_EXERCISE DATA:_
━━━━━━

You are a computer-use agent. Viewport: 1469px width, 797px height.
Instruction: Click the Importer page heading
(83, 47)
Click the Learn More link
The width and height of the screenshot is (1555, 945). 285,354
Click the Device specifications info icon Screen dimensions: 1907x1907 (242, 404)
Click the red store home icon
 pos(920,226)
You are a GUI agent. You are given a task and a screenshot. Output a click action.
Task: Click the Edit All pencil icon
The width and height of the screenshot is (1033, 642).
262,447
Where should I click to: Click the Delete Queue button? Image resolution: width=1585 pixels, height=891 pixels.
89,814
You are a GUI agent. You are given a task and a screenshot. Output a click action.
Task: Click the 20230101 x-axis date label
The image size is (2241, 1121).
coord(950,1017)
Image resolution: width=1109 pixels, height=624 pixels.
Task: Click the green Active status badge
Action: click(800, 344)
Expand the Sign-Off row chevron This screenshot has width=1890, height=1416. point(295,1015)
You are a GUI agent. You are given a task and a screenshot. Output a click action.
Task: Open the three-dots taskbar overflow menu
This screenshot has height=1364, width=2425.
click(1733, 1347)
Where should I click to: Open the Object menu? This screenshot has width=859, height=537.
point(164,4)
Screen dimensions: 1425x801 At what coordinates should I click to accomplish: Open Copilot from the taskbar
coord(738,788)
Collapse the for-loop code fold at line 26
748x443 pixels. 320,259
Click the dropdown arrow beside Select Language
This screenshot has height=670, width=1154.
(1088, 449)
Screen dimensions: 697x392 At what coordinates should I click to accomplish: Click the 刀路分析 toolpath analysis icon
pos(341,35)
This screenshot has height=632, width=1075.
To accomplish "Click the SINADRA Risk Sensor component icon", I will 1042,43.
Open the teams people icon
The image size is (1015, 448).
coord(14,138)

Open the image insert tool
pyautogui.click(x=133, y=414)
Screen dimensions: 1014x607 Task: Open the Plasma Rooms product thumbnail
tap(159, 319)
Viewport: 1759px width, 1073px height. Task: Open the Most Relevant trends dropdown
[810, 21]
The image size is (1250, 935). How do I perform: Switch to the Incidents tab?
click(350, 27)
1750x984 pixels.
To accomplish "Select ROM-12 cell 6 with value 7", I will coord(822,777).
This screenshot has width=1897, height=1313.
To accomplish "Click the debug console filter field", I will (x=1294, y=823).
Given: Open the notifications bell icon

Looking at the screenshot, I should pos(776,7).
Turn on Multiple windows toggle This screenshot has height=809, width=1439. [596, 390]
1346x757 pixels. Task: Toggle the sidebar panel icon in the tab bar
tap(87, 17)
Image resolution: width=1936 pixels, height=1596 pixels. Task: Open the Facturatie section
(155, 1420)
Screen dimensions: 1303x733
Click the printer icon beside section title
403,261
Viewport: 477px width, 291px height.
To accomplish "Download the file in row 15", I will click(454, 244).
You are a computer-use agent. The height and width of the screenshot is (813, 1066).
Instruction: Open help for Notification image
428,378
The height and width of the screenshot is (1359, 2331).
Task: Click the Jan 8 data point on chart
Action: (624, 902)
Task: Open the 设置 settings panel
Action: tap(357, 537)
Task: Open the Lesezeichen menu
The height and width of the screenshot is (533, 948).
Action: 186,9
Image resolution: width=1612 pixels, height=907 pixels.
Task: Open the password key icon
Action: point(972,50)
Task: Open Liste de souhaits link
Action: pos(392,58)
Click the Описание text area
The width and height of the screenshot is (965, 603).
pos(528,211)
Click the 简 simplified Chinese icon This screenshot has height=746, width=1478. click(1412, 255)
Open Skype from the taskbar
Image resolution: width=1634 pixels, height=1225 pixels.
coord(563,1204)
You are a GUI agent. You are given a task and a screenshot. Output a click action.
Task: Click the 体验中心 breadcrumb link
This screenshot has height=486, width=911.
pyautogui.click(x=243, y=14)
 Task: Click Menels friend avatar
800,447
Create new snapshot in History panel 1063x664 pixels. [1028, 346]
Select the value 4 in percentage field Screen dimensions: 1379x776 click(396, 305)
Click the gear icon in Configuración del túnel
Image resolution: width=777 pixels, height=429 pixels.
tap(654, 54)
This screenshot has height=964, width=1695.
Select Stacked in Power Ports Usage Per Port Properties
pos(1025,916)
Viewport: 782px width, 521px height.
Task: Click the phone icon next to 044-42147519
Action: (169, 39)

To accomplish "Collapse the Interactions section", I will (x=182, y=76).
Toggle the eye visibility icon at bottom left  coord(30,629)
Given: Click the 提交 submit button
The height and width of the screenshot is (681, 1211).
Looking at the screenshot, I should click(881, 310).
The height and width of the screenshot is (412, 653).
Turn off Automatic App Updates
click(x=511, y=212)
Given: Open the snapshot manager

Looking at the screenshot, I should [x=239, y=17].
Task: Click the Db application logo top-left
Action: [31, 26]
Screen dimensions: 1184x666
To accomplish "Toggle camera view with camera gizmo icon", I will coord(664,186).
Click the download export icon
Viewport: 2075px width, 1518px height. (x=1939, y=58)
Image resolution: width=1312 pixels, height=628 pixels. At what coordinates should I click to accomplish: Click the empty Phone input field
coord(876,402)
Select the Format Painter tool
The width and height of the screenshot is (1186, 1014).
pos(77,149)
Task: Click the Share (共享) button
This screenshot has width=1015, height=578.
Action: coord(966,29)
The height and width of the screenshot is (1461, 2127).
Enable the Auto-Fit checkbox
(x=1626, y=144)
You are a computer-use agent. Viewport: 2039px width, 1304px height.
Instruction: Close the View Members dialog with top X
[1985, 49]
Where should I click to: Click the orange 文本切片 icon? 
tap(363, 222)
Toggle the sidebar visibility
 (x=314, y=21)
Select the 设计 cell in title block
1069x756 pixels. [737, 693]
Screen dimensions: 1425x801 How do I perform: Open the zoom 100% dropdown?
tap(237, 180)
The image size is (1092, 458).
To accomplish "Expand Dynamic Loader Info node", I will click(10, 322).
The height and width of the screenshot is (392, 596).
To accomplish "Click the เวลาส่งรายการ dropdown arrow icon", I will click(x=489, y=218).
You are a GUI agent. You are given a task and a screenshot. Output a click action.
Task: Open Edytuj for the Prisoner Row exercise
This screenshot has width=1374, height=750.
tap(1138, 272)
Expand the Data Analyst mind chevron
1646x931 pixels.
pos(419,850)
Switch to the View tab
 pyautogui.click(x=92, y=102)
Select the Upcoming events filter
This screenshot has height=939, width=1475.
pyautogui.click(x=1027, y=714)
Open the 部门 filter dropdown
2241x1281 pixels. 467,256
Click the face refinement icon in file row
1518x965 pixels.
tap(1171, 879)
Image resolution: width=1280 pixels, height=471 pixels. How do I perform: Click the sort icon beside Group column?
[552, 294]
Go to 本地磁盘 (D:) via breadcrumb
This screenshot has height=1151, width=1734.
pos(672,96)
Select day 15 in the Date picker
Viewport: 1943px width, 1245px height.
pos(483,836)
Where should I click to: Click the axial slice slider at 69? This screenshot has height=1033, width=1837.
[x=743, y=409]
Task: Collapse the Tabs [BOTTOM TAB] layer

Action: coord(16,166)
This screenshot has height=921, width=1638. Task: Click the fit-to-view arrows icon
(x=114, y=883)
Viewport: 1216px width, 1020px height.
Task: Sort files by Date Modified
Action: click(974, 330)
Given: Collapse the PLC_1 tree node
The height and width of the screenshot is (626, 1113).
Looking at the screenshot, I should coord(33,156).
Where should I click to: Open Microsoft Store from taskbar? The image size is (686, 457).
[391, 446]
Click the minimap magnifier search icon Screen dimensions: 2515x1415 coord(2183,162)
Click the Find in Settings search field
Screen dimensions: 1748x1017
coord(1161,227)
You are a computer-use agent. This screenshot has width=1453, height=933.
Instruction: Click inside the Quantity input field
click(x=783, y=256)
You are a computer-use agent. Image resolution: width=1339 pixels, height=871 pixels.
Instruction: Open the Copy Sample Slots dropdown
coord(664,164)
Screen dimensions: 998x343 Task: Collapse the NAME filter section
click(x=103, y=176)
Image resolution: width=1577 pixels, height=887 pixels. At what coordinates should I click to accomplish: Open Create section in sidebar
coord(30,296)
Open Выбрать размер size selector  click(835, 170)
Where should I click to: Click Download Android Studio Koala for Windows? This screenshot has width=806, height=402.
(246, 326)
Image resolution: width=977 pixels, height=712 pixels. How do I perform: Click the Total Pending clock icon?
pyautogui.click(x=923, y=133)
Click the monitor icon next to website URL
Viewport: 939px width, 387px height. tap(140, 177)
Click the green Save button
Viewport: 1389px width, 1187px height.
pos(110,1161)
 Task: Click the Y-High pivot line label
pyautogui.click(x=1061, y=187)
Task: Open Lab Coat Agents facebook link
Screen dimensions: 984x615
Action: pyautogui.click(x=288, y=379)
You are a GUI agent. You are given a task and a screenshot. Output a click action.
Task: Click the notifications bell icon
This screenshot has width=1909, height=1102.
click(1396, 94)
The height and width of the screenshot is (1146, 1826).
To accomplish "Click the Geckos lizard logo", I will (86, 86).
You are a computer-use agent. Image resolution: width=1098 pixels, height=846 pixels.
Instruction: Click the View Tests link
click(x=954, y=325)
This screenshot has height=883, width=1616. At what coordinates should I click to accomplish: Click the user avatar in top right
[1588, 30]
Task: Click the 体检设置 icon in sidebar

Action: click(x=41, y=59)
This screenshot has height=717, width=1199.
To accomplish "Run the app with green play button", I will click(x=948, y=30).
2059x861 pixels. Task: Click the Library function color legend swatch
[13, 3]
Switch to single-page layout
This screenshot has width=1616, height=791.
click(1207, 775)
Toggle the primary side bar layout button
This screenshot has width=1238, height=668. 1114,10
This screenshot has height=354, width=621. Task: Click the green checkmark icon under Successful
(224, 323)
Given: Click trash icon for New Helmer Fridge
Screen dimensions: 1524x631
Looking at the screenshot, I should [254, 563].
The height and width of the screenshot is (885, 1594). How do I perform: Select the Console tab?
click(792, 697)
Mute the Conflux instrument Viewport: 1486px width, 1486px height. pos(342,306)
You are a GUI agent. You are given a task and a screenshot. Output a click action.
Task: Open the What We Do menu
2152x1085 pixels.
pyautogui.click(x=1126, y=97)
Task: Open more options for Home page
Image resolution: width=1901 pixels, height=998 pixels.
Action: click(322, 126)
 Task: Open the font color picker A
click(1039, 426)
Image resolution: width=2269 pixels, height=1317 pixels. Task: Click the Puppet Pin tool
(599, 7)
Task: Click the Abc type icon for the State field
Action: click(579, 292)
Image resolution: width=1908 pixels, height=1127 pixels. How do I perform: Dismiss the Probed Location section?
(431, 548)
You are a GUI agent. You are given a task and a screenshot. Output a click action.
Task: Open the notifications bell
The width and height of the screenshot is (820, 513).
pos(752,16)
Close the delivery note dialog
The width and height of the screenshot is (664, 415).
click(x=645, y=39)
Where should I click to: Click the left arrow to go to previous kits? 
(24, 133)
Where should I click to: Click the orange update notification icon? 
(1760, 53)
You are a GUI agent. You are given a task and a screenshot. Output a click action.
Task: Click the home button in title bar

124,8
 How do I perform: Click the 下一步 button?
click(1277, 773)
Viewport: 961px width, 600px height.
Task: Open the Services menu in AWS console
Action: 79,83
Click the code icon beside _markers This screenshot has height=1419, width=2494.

━━━━━━

_EXERCISE PROMPT:_ The expected output is the exact run of lines from the start of the entries through the line with "Task: Click the Edit All pencil icon", inclusive.

_OUTPUT FOR THIS TASK:_
You are a computer-use agent. Viewport: 1469px width, 797px height.
Instruction: Click the Importer page heading
(83, 47)
Click the Learn More link
The width and height of the screenshot is (1555, 945). 285,354
Click the Device specifications info icon Screen dimensions: 1907x1907 (242, 404)
Click the red store home icon
 pos(920,226)
You are a GUI agent. You are given a task and a screenshot. Output a click action.
Task: Click the Edit All pencil icon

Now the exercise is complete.